Joshi points to Richard’s most self-reflective moments in the pivotal Pomfret Castle prison scene. “Take his lines: ‘but whate’er I be,/Nor I nor any man that but man is/With nothing shall be pleased, till he be eased/With being nothing.’ The density of meaning in that has always struck me as something that could be out of Samuel Beckett.”

“The existential journey that Richard goes through is something I think contemporary audiences can relate to in terms of how we define ourselves in the world. Richard has to grapple with who he is when he’s no longer king.”

“How does he cope with the absence of that identity? How does Henry edit his identity in order to become a leader? And how much are both shaped by who they are versus the people they have around them?
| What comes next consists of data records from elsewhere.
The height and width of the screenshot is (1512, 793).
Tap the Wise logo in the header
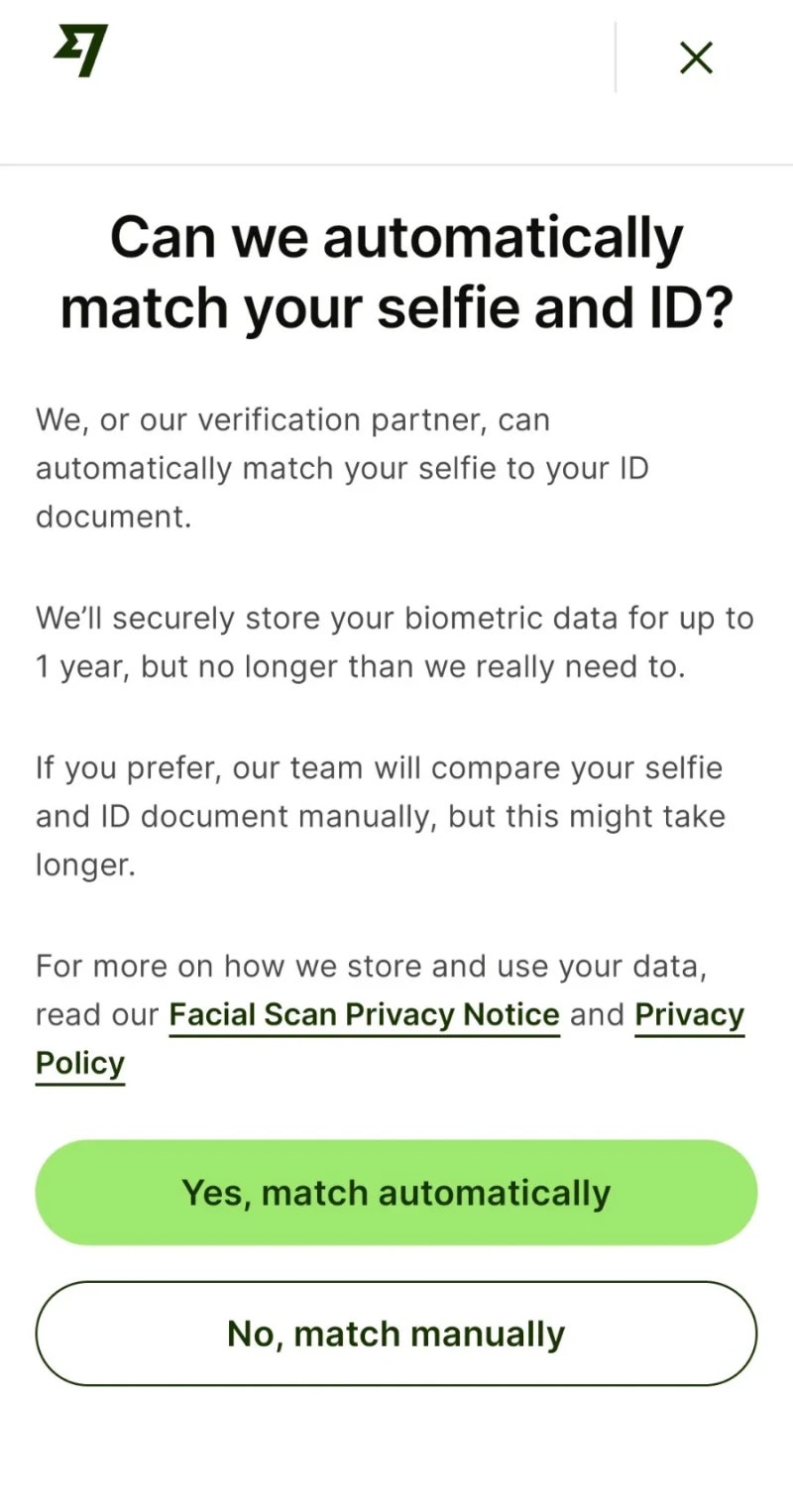click(81, 52)
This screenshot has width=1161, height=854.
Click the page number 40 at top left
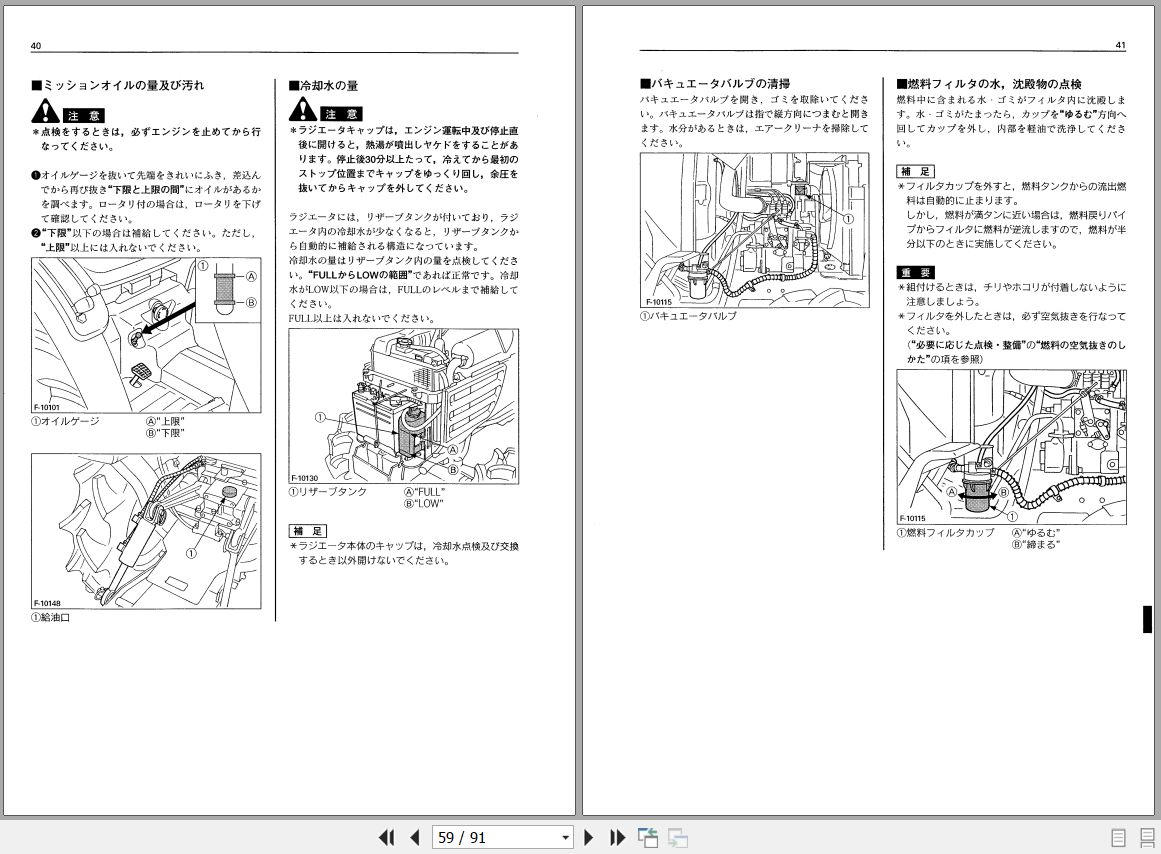click(36, 45)
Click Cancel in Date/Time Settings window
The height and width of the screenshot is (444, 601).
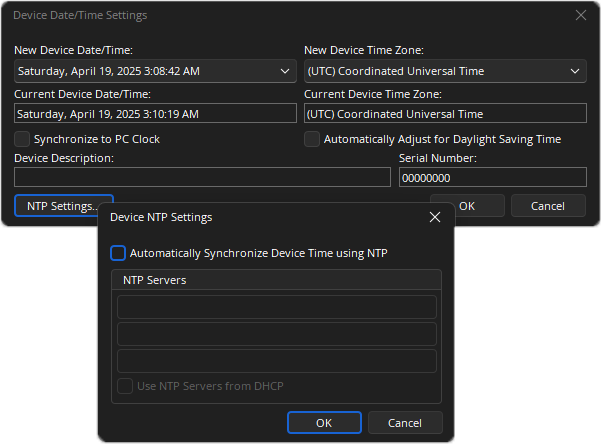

Do we get the leaders we deserve?”

Richard in Pomfret prison; photo by John Ulman

Richard in Pomfret prison; photo by John Ulman

In fact, Richard II appears to have become a hot theatrical topic of late. Recent broadcasts by the BBC of The Hollow Crown series (the cycle of four history plays that begins with Richard II) has brought the melancholy Richard into the spotlight – as has a much-touted Royal Shakespeare Company production starring David Tennant as the deposed king, which was widely disseminated via HD cinemacast.

For Joshi, it’s no surprise that Richard II is suddenly brimming with contemporary relevance. “The history plays seem to come up more and more in part because we live in a politically cynical age. These are plays that focus on what people do for power and ambition. The first week of rehearsals, one of the news stories was of how Kim Jong-un had his uncle executed to consolidate his power.”

Yet in this case, Joshi has seen no need to “modernize” the setting in order to emphasize its relevance. “I’m always interested in the artificiality of theater. What does theater do that film doesn’t do?”

“We don’t compete with the kind of verisimilitude that you get in film because theater demands that the audience’s imagination be engaged to complete the experience. It is this pact we go into – audience and actors and designers – to create this world together through this act of imagination.”